Libre, il vole aussitôt au milieu du carnage,
Poussé par l’ascendant des devoirs les plus chers,
Dans le sang des bourreaux effacer son outrage.

No XI.

 Tel on vit Jupiter foudroyer ses titans,
Élevé jusqu’au dieu, ce peuple, en sa colère,
Déconcerta des siens les efforts impuissants :
Dès lors les abîmant dans le sein de la terre,
Il dit à ses voisins : « apprenez que les grands,
Comme nous, sont sujets à l’extrême misère ».

No XII.

 Moi-même, (il m’en souvient avec ravissement)
Quand pour insinuer une horrible maxime
Les tigres s’écriaient impitoyablement :
« Soldats ! Obéissez, le devoir vous l’imprime »,
Indigné, je refuse[4] et réponds fièrement :
Alors qu’il est cruel, obéir est un crime.

  1. Allusion à la versification. Qu’avais-je à répondre à des pleurs si énergiquement exprimés par le [mot effacé].
  2. Trop fier pour m’abaisser jusqu’à répondre par de plates invectives, je me suis borné aux termes que me prescrivoient à la fois mon caractère et ma bienveillance.
  3. Je ne puis, par délicatesse, répondre à l’Auteur du tissu aristocratique, sur l’inculpation qu’il fait au régiment des Gardes-Françoises, dont il est clair qu’il veut parler.

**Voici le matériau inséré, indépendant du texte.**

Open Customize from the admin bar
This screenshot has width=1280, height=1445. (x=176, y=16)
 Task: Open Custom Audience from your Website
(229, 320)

Comme j’ai eu le bonheur de servir dans ce corps, je serais taxé de partialité ; mais que n’aurais-je pas à répondre ? Chaque mot feroit rougir… Eh ! Que dis-je ?… J’oubliais que le méchant n’avait point d’âme… Je dirai seulement qu’un revers, de convention, un échec préparé de loin par des chefs, n’est pas la faute des soldats, et le méchant comprendra ce langage qui lui est familier.
  4. Je servois au régiment des Gardes-Françaises à l’instant de la révolution, en qualité de fusilier, quelques tems avant la prise de la Bastille, la compagnie de Roussy à laquelle j’appartenois étant à Versailles ; on donne ordre un après-midi de se tenir prêt ; on fait mettre les soldats sur un rang, & les officiers viennent avec une aménité que je ne leur avois jamais reconnue (je fais néanmoins quelques exceptions), prendre la main des soldats, leur disant : « mes amis, vous promettez de faire tout ce que nous vous dirons pour le service du roi » abusant d’un nom cher & sacré pour surprendre, sous l’apparence du devoir, des soldats toujours soumis à sa loi, leur air d’empressement, leur langage, la crainte de ne pas réussir qui étoit peinte sur leur visage, trahissant leur secret, déposoit contre eux dans mon cœur. La démarche me devint suspecte. Je refuse de me placer dans le rang ; on me presse, je m’obstine, & seul je résiste aux efforts réunis contre moi ; le capitaine veut me présenter la main, je retire la mienne & tremble de m’engager ; mon exemple entraîner (sic) & le projet échoue ; si quelqu’un ose me démentir, j’attesterai mes braves & dignes camarades, aujourd’hui attachés aux bataillons du Petit-Saint-Antoine & des Minimes ; j’en attesterai tous les sergens et caporaux, j’oserai plus ; j’en attesterai mon ci-devant capitaine lui-même.